Weekend Avalanche Outlook
Avalanche danger will increase due to daytime warming and sun exposure. Expect low danger and generally safe conditions in the morning. Dangerous conditions may develop by afternoon, with natural and human triggered avalanches likely, relative to warming and sun exposure. Keep in mind that even if you’re on flat, dry ground; you still may be exposed to large avalanches from snowy slopes above.

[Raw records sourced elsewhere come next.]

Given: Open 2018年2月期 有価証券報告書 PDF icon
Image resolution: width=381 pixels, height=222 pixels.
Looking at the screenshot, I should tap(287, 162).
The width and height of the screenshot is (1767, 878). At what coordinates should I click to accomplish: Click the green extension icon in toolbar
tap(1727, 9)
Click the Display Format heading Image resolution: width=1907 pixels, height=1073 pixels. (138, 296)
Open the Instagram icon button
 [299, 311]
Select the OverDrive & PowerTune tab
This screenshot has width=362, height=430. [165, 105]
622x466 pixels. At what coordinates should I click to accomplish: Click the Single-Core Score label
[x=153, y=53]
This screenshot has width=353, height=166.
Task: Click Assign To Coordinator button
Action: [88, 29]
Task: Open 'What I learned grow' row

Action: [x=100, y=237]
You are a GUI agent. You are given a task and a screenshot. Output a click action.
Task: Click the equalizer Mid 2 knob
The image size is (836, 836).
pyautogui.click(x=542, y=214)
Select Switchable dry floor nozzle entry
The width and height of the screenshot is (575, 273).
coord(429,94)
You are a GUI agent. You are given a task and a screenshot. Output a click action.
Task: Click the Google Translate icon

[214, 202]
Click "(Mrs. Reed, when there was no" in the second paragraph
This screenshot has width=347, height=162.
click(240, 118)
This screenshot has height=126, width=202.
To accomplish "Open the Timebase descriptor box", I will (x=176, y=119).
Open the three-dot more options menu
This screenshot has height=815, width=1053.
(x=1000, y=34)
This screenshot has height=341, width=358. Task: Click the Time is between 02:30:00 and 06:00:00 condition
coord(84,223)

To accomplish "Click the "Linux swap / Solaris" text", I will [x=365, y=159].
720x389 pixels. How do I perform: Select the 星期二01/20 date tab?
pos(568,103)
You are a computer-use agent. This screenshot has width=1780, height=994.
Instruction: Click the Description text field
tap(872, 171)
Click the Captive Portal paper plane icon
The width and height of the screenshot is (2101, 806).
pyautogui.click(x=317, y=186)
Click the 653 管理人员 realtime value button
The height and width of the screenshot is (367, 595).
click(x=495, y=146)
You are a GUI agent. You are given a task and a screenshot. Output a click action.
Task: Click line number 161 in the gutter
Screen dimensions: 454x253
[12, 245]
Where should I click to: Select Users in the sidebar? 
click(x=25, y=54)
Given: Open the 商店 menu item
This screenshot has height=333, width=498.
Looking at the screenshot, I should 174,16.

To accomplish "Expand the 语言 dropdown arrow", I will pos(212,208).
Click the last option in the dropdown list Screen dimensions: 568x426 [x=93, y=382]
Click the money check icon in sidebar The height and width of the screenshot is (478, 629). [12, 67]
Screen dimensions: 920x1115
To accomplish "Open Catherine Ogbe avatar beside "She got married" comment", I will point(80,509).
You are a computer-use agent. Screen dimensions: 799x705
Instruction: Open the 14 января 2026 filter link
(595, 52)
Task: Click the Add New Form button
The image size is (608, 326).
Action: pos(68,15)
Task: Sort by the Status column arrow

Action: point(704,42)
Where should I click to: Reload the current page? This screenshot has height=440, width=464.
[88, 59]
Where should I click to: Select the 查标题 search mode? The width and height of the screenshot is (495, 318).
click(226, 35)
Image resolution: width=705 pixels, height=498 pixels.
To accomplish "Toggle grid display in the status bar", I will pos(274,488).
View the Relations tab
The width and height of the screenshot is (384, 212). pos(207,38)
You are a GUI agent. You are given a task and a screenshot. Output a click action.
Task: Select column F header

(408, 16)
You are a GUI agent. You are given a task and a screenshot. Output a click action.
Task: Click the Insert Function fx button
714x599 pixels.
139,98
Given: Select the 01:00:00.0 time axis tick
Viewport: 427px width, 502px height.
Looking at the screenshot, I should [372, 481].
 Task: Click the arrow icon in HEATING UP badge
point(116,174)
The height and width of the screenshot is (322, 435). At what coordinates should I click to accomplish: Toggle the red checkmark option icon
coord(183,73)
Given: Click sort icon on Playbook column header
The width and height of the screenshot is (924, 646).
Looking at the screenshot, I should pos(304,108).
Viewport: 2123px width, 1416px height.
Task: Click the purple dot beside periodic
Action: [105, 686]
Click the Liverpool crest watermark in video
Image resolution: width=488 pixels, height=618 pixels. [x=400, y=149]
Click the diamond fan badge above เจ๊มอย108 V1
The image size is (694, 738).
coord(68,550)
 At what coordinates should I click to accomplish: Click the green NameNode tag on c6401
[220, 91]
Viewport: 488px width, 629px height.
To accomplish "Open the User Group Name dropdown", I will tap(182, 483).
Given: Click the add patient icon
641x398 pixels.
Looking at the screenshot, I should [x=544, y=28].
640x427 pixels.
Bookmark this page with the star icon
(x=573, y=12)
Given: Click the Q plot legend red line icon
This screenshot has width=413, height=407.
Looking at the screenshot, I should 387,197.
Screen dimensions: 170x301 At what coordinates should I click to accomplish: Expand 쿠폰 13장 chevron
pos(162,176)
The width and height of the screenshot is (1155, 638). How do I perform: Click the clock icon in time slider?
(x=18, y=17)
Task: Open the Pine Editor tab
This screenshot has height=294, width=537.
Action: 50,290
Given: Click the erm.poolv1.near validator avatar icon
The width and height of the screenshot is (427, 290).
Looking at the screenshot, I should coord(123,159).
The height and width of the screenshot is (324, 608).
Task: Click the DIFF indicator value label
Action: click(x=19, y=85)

Wet avalanches are likely to be both naturally and human triggered during the later afternoon hours this weekend, primarily in the form of wet loose avalanches (aka sluffs, point releases) on steep (35*+) south to west aspects. Wet slabs are lower probability, but higher consequence. Clues to danger will include gloppy, wet, and heavy snow; less supportable snowpack; and naturally occurring small, wet loose avalanches.
Small (D1) wind slabs sensitive to human triggers may exist on steep (35*+) terrain in isolated upper elevation areas (3500’+), primarily along leeward ridgelines and cross-loaded features (west to north aspects). Keep terrain traps and exposure in mind.
Cornice falls are possible. If you’re in an area with larger cornices, give them a wide berth. Don’t approach the edge of snowy and potentially corniced ridgelines. While a cornice fall is inherently dangerous, it could also trigger a subsequent avalanche.